New Zealand hits Covid case record but Ardern says ‘better times coming’

This article is more than 2 years old

200 daily cases for the first time as PM says it is on track to have ‘amongst the highest vaccination rates in the world’

New Zealand has passed 200 daily cases of Covid-19 for the first time in the pandemic, placing it on a worrying trajectory for the summer and raising expert concerns that the growing outbreak could overwhelm the health system.

On Saturday there were 206 cases announced – 200 based in Auckland, the city at the centre of the outbreak. There were 73 people in hospital with the virus, seven in intensive care.

The record case numbers arrived as the prime minister, Jacinda Ardern, gave a speech promising the country better times ahead. “To all of New Zealand, but especially Auckland, I say: he rā ki tua, better times are coming,” she said on Saturday at the Labour party conference.

“Over the coming weeks, we will see the level of protection in our communities increase as more people are vaccinated. In fact, we’re on track to have amongst the highest vaccination rates in the world, already having overtaken the likes of Australia, the US, the UK, France, Germany and Ireland.”

According to the Ministry of Health, 89% of eligible New Zealanders – those aged 12 and over – have had their first dose and 78% are fully immunised.

But experts have continued to raise concerns in recent weeks that New Zealand’s growing daily case numbers could outpace its vaccine rollout, leading to a devastating outbreak before enough of the population is protected. Epidemiologists at research centre Te Pūnaha Matatini released modelling last week indicating that a high-transmission scenario, which maps on to the current daily case numbers New Zealand is seeing, could result in around 2,300 hospitalisations and 160 deaths between the start of October and start of January – a potential need for hospital care that “would place extreme demands on health system capacity”.

Vaccination rates are particularly low among Māori and Pacific New Zealanders, especially in younger age brackets.
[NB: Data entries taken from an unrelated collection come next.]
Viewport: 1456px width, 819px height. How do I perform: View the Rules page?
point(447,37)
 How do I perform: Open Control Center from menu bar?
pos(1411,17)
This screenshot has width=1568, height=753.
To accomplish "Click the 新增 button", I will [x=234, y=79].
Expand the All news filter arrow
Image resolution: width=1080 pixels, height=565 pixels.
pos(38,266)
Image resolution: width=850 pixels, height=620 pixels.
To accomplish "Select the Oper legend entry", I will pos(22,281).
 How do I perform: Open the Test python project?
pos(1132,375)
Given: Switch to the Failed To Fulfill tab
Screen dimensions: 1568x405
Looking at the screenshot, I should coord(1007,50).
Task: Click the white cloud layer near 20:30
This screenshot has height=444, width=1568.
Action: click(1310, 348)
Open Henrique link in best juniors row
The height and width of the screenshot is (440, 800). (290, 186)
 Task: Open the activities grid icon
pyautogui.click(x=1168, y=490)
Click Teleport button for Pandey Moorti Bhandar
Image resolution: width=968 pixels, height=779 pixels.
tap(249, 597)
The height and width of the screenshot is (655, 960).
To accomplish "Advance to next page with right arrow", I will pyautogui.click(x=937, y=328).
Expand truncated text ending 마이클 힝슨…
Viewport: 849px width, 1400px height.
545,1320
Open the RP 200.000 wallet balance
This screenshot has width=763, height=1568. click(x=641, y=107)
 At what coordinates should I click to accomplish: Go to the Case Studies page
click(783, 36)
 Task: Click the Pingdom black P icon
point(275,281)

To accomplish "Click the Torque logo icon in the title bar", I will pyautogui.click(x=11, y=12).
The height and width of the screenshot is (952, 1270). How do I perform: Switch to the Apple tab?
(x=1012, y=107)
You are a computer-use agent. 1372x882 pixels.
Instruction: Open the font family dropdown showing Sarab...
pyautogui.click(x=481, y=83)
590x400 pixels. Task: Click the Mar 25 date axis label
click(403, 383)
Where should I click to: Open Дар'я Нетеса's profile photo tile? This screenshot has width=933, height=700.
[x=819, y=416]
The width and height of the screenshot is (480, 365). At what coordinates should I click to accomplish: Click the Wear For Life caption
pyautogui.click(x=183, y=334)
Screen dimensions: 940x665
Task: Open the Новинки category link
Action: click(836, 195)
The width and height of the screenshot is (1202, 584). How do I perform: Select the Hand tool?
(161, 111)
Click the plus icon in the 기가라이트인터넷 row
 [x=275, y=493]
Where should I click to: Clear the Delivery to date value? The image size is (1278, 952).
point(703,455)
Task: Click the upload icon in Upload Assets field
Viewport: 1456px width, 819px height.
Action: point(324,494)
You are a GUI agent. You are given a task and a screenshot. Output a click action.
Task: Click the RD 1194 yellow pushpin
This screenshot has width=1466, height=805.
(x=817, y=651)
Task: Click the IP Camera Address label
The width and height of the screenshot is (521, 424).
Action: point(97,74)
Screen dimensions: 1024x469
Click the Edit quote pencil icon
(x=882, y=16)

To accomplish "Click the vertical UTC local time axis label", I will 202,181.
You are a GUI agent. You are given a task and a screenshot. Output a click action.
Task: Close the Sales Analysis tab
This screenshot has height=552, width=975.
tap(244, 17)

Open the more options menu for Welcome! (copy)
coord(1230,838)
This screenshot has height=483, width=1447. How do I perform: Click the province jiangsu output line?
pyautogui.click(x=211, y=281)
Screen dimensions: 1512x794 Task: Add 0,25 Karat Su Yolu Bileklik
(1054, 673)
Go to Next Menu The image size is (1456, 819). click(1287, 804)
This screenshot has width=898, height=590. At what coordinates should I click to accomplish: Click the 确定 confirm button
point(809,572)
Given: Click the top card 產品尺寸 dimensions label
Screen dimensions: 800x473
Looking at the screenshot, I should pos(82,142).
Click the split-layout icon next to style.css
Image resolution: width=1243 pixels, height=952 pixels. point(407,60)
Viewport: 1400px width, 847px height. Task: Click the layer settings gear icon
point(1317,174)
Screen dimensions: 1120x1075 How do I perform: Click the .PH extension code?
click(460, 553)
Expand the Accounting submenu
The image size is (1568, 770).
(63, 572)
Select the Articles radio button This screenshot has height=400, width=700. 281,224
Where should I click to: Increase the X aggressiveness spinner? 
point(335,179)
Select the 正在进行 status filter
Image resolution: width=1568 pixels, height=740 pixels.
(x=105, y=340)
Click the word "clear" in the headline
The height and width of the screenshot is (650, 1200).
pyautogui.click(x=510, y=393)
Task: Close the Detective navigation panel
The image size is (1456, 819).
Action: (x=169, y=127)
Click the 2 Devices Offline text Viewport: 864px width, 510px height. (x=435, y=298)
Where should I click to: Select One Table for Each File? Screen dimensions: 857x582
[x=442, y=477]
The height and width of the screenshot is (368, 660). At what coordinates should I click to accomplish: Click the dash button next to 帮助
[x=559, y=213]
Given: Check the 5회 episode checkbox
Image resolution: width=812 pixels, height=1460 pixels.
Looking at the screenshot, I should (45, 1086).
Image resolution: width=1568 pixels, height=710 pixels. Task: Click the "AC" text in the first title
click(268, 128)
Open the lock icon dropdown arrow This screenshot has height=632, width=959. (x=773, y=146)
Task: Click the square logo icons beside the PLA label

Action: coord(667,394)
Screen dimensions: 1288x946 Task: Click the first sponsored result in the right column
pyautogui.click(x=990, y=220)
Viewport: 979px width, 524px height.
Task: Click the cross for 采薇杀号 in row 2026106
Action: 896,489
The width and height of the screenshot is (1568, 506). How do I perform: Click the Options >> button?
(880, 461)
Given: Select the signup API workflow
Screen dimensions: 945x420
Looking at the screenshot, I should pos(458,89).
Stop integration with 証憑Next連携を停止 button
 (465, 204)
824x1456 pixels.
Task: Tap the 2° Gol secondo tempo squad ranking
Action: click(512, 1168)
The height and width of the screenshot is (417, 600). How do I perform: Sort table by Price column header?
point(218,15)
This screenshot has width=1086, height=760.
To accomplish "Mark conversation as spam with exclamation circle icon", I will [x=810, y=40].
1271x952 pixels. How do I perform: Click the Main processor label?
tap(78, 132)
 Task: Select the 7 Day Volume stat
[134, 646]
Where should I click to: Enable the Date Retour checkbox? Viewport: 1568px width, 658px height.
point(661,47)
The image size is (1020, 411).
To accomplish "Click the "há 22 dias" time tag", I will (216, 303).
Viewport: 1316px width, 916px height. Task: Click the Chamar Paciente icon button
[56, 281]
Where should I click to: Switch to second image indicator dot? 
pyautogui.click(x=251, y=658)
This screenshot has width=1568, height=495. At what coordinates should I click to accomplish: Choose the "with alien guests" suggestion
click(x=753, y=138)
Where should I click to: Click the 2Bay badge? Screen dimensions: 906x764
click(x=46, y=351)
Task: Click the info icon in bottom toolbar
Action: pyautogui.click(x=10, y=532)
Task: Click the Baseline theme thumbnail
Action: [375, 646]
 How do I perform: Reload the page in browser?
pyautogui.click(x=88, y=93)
Three in four (74%) of eligible Māori have had one dose of the vaccine and 56% are fully vaccinated. Public health experts have raised ongoing concerns that Māori and Pasifika would bear the worst health consequences of a widespread outbreak.

Ardern said higher vaccination rates would mean “not every Covid case will trigger the anxiety of sudden lockdowns, but it will also mean that we continue to treat Covid seriously and take measures to protect people from it”.

“Life may be different for a time, but it can and will feel more familiar again. And after so much disruption, so much anxiety, everyone deserves that,” she said.